I cant find most of the after pics showing the sgr removals, perhaps throwing my phone in disgust after two days of red maples like these had something to do with that though
 
I got asked to bid some ornamental pruning at a larger property with a decent house and pool, to the tune of $65k...

Lots of SGR. Hope to get come for the Pruning, asked to stay for the RCX.


Oh, the 65k is the tree house. Forgot to specify.



The tree house hangs on large cables from at least the 4 corners of 4 live doug- fir, which has their major root zones covered in black gravel in a 100' x 125' rectangle, lots of sun. Guess how development has treated them.
 
Seriously I don't understand blowing >1' away from the trunk.

And, look for grafting before cutting those whoppers.

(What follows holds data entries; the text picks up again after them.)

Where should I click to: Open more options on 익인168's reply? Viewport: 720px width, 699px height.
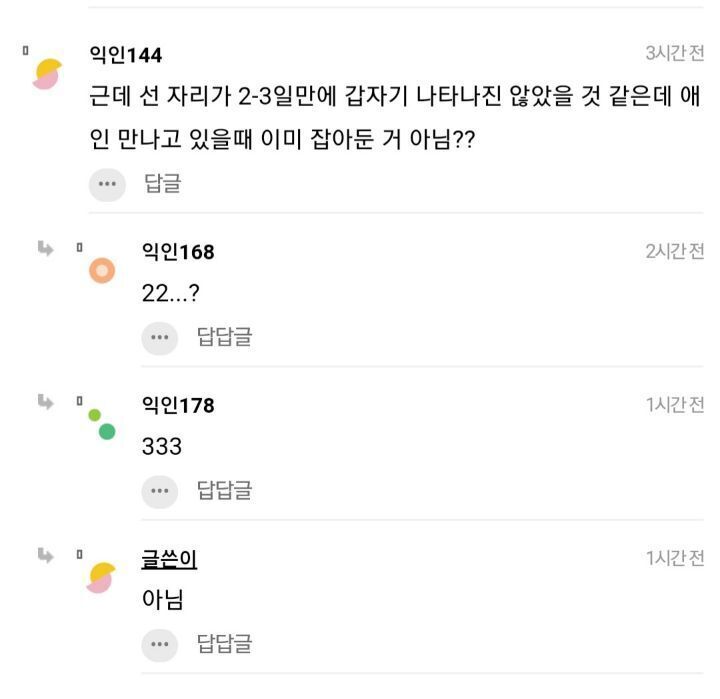coord(159,337)
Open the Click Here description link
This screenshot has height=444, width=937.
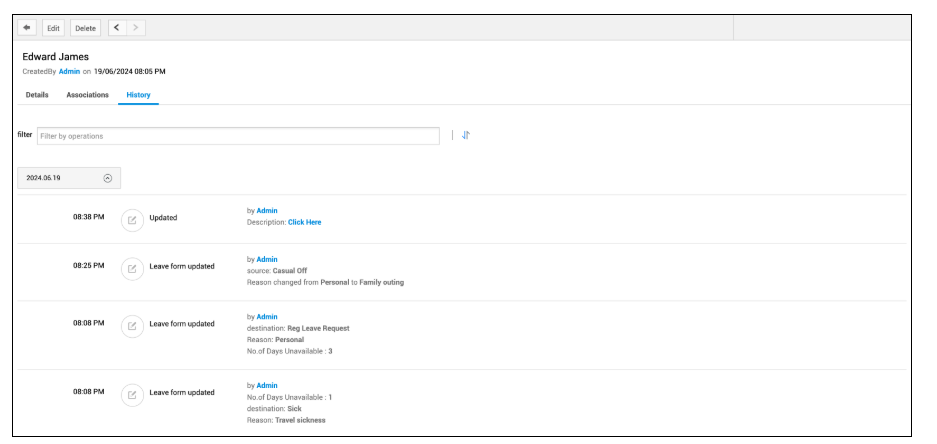click(304, 222)
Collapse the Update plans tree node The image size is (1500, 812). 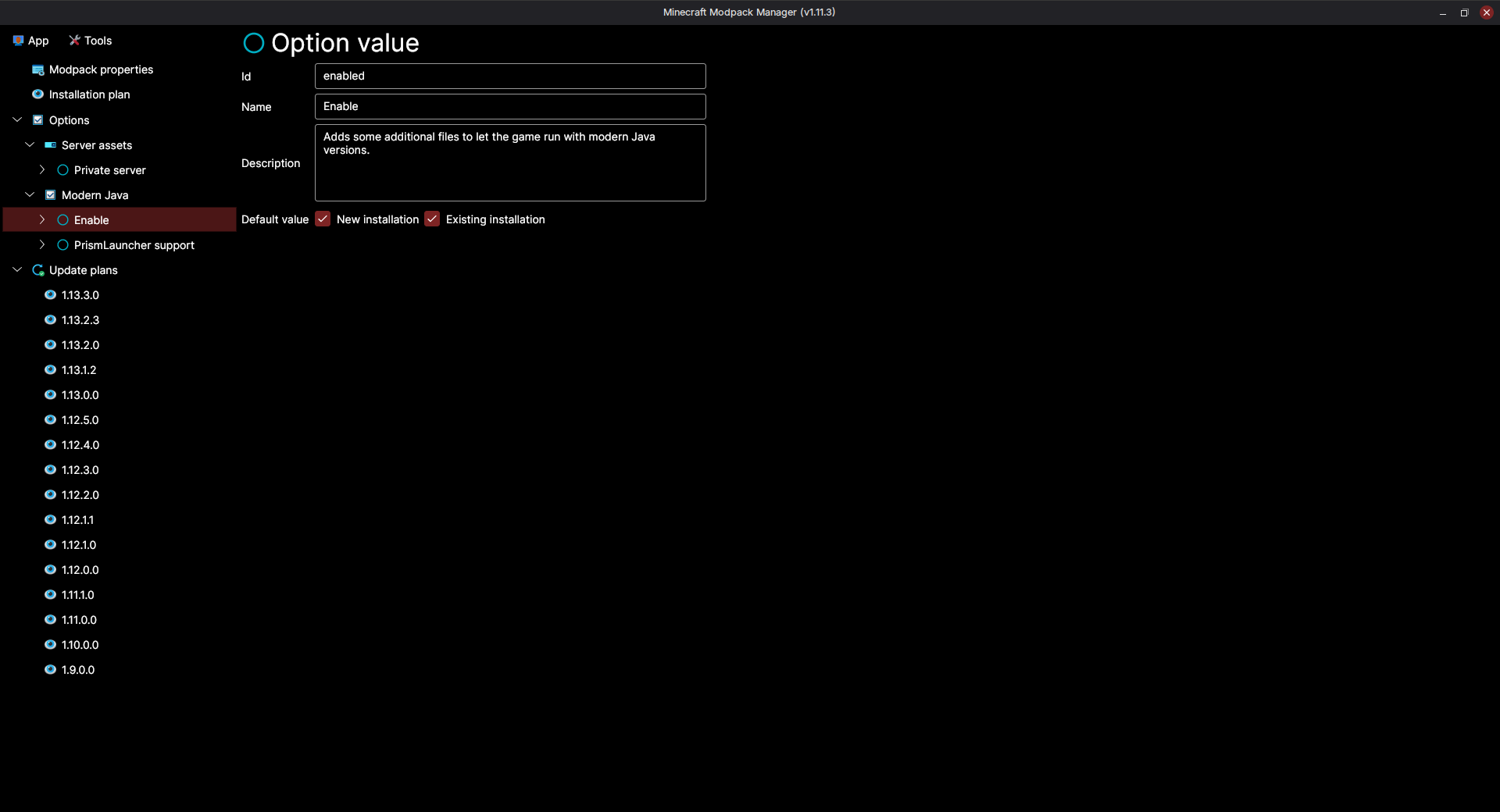(17, 270)
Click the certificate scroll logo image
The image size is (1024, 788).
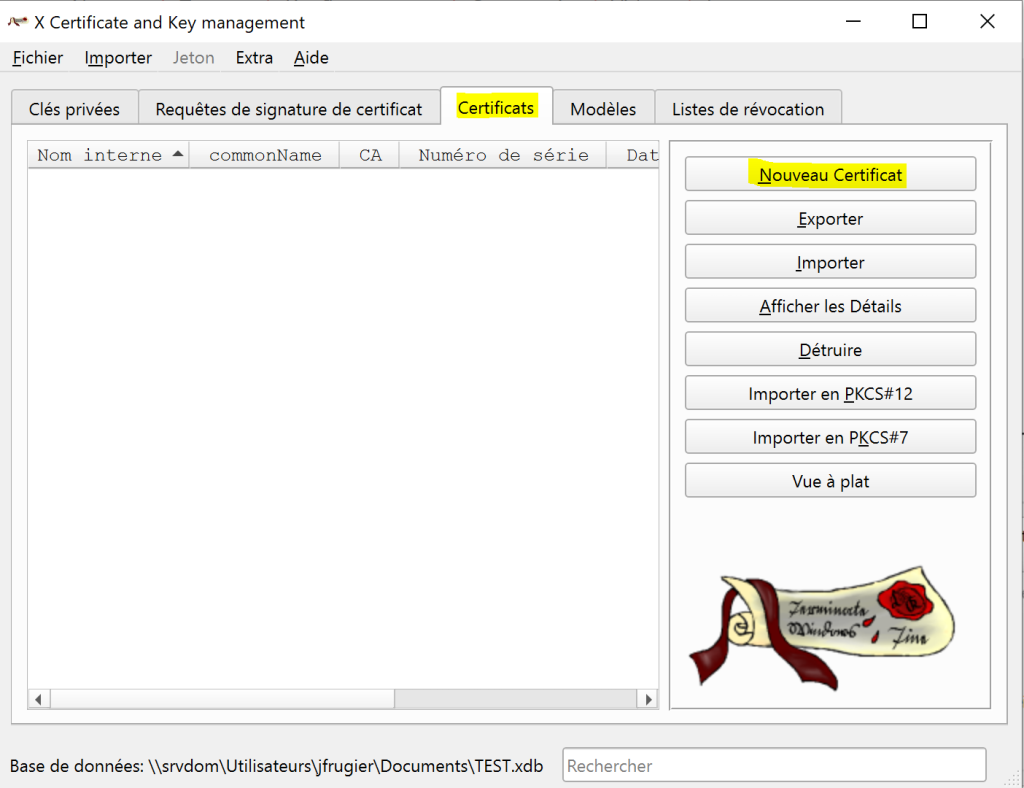822,628
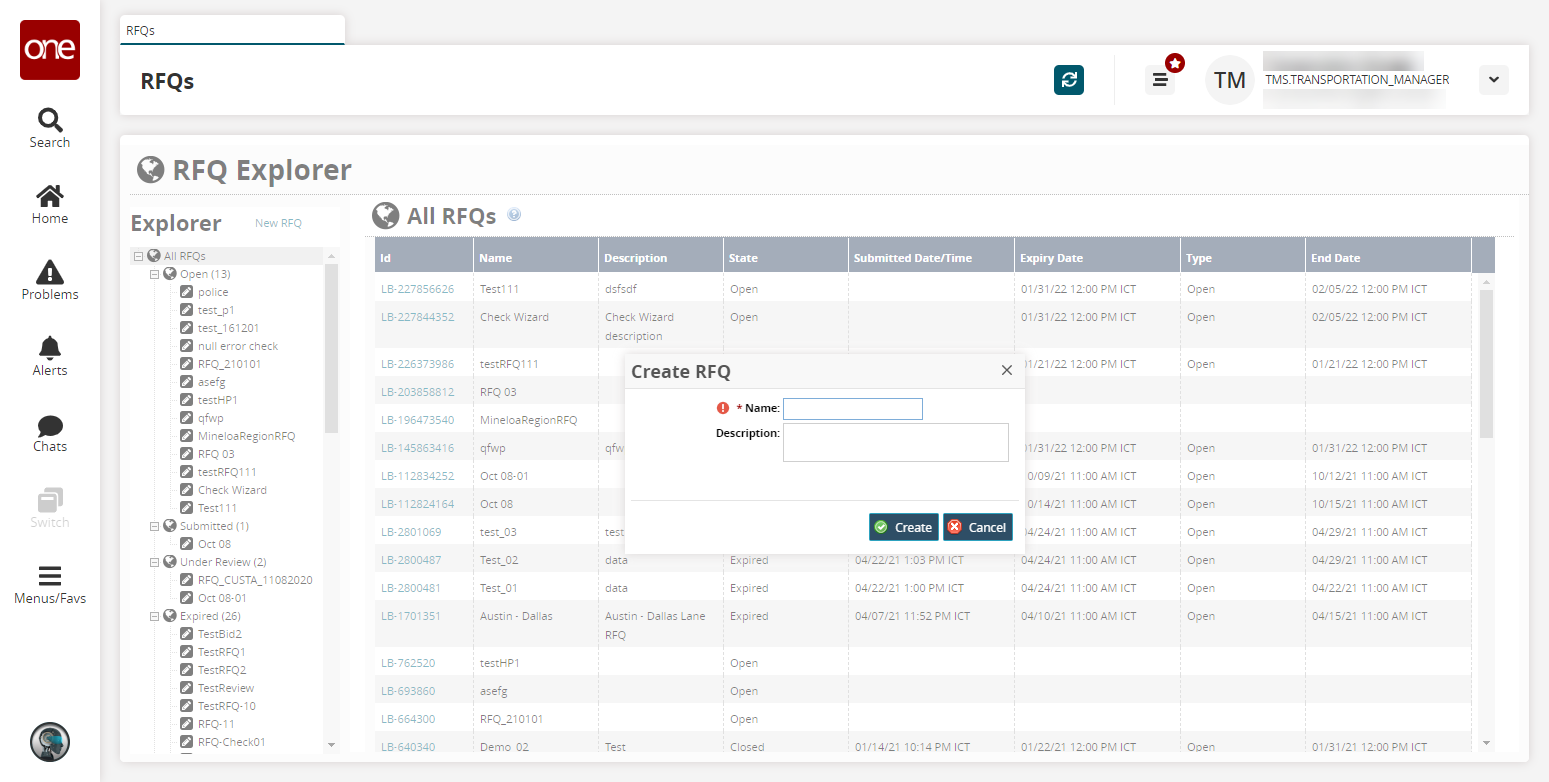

Tough work any way you look at it tho.
 
so where do you proceed from there? semi mature tree with rockcanos severe girdling etc... is it worth cutting? i have a customer with fifteen year old maples who had another company do spading on one tree and it didnt recover from the root pruning, no evidence of any large roots being cut from what i can tell. I am just getting the boss to believe in this work and I dont want to go killing trees while trying to prove its value.
 
Yeah extensively girdled maples are pretty common unfortunately. Ive sold some jobs to be done in phases rather than all at once. You wont really know how bad it is until excavation is done. I've told folks it can be a form or "exploratory surgery" not unlike a risk assessment.

It can certainly be a tough call and takes quite a bit of experience to feel out which trees can benefit and which ones wont. As you've seen, sometimes the cure is as bad as the disease though I would want to see how the work on the declining tree(s) was executed. Keeping the root cuts exposed and dry will go a long way.